Confederation Urban Centre, previously known as Confederation Suburban Centre, is a community in the city of Saskatoon, Saskatchewan, which consists primarily of commercial development.

==Scope==
Confederation Urban Centre contains Confederation Park Mall, Cosmo Civic Centre, Plaza 22, Carlyle King Library, Fairhaven Bowl and The Real Canadian Superstore. Confederation Urban Centre has a straight northern boundary that does not follow any roadway but follows along the edge of the Massey Place Neighborhood around and about Milton Street and a southernmost tip at 11th Street East. It has an eastern boundary along Circle Drive.

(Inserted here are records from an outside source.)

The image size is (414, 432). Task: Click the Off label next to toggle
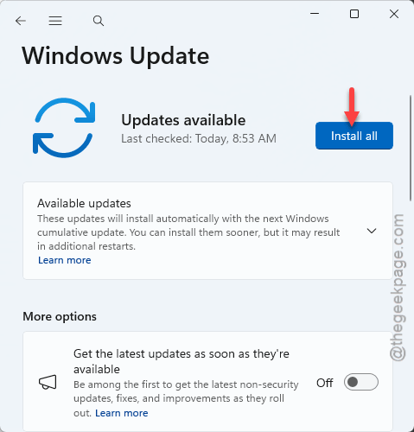(325, 383)
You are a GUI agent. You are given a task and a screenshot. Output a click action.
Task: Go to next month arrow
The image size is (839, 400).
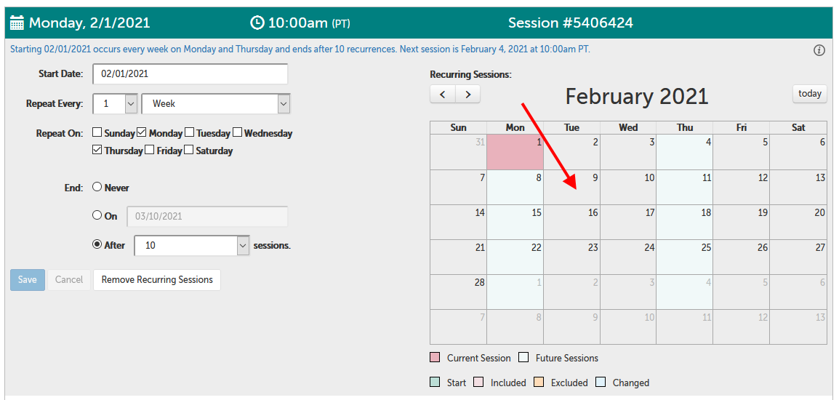(x=467, y=94)
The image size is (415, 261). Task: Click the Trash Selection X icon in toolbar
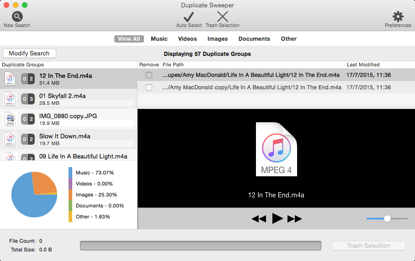(x=223, y=17)
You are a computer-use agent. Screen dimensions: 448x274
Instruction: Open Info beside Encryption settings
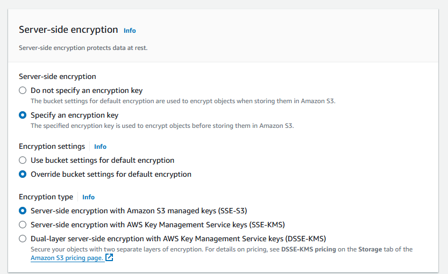point(100,147)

The western boundary is Diefenbaker Drive between 22nd Street and extends north from here to about Milton Street. The western boundary on the southern portion of 22nd Street encompasses Confederation Inn, and all retail sectors which are east of Fairmount Drive, and north of Fairlight Drive. The western boundary continues along the course of Circle Drive until 11th Street taking in the SGI complex, the Jehovah Witness Hall and the Baseball Diamonds and some of W.A. Reid Park.

==History==
Planning for a suburban centre near the intersection of what was then 22nd Street and Dundonald Avenue (Dundonald later became Circle Drive) was underway by the spring of 1966. At that time, the area was to be called the Dundonald Suburban Centre, and would have been located east of Dundonald Avenue/Circle Drive, north of 22nd Street and south of 29th Street (an area now part of the Mount Royal residential community).

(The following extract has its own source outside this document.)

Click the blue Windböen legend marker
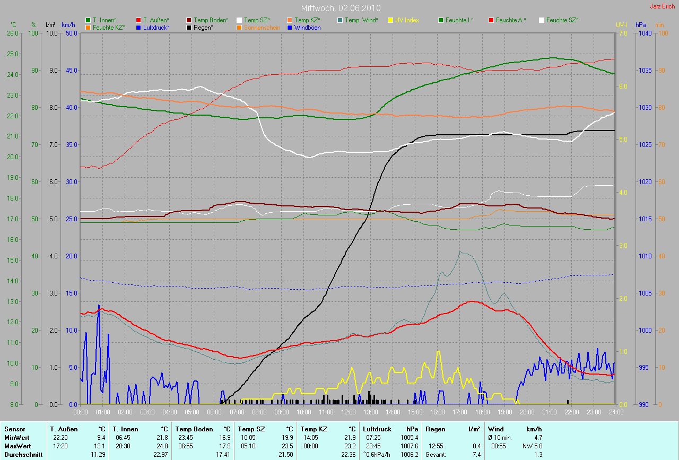 [x=290, y=27]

Most of the amenities were constructed between 1970 and 1990. The area was designated a Suburban Centre in the 1980s; prior to this the portion north of 22nd Street was considered part of the Confederation Park community and the area to the south part of Fairhaven.

==Layout==
This area comprises mainly non residential development between the neighboring communities. It makes use of land area on the west side of the major interchange between 22nd Street and Circle Drive.

==Government and politics==
Confederation Urban Centre exists within the federal electoral district of Saskatoon West. It is currently represented by Sheri Benson of the New Democratic Party, first elected in 2015.

Provincially, the area is divided by Fairmont Court into two constituencies. The southern portion lies within the constituency of Saskatoon Riversdale. It is currently represented by Danielle Chartier of the Saskatchewan New Democratic Party (NDP), first elected in a 2009 by-election. The northern portion of the area lies within the constituency of Saskatoon Fairview. It is currently represented by Jennifer Campeau of the Saskatchewan Party, first elected in 2011.

In Saskatoon's non-partisan municipal politics, Confederation Urban Centre lies within ward 3. It is currently represented by Ann Iwanchuk, first elected in 2011.

==Shopping Malls==
The Confederation Urban Centre contains 400 operating businesses which is 8% of Saskatoon's retail sector

===22nd Street Arterial Commercial District===
This is a neighborhood of shopping amenities. Several strip malls complement the area and nestle around Canadian Tire, and The Real Canadian Superstore offering a wide variety of goods and services.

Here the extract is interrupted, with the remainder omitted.